Which of the following statements is false as it relates to free cash flow? a) Free cash flow should always be discounted at the company’s WACC? b) Interest payments to the firm’s bondholders should be subtracted from revenues c) When you depreciate the tax savings should be added to revenues for the year d) Money that you won’t actually receive, but would have received if you didn’t do the project, should be considered in free cash flow
. For Each Of The Following Dates, Indicate Which Expirations In Each Cycle Would
. For each of the following dates, indicate which expirations in each cycle would be listed for trading in stock options I. February 1, 2012 II. March 19, 2012 III. January 20, 2012
Suppose Congress Decides That Short-selling Is Responsible For A Decline In The Stock Market
Suppose Congress decides that short-selling is responsible for a decline in the stock market and decides to outlaw short selling. Explain how to accomplish the equivalent of a short sale by using options
. If A Stock Sells For $75 And A Call And Put Together Cost
. If a stock sells for $75 and a call and put together cost $9 and the two options expire in one year and have an exercise price of $70, what is the current rate of interest?

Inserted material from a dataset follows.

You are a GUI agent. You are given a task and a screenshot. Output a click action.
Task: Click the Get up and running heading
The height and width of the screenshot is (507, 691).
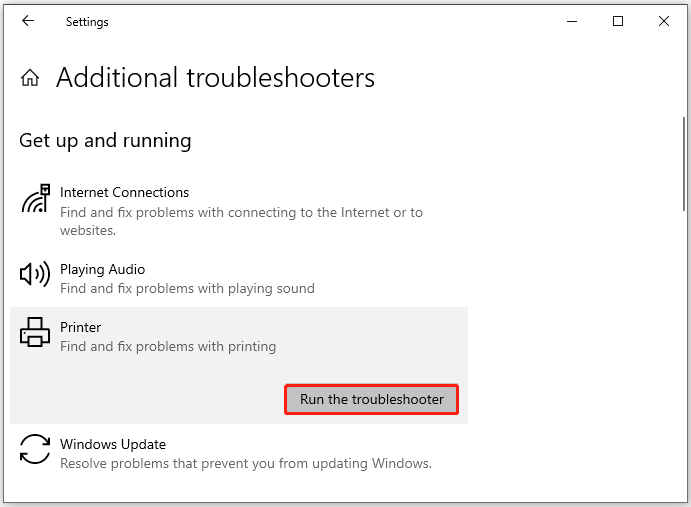pos(105,141)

You Decide That The Maximum Monthly Home Mortgage Payment That You Can Afford Is
You decide that the maximum monthly home mortgage payment that you can afford is $930.00. You can make a $12,000 down payment, and annual interest rates are currently 7.5%. If you obtain a 30-year mortgage, what is the maximum purchase price that you can afford? Please show your work with step by step
Excel Online Structured Activity: New Project Analysis You Must Evaluate The Purchase Of A
Excel Online Structured Activity: New project analysis You must evaluate the purchase of a proposed spectrometer for the R
The Interest Rate Of The Loan That They Have Access To J12 = 4.92%
The interest rate of the loan that they have access to J12 = 4.92% p.a. Max repayment of $3000 per month for months 1 to 36 Max repayment of $1800 per month for months 37 to 96 Max Repayment of $1500 per month for months 97 to 120 A) Assuming they make the maximum payments that they have budgeted for, illustrate the cash flows associated with the loan as a fully labeled timeline diagram. (Assume the first repayment occurs one period after they take out the loan.) B) By breaking this cash flow into three simple annuities, determine the maximum amount that Kim and Lee can borrow if they are to pay off the loan in ten years. C) Assuming that Kim and Lee borrow the maximum amount that they can afford to pay back in ten years, construct an amortization table showing the last three payments.
The post Donald Gilmore Has $100,000 Invested In A 2-stock Portfolio. $20,000 Is Invested In Stock appeared first on Smashing Essays.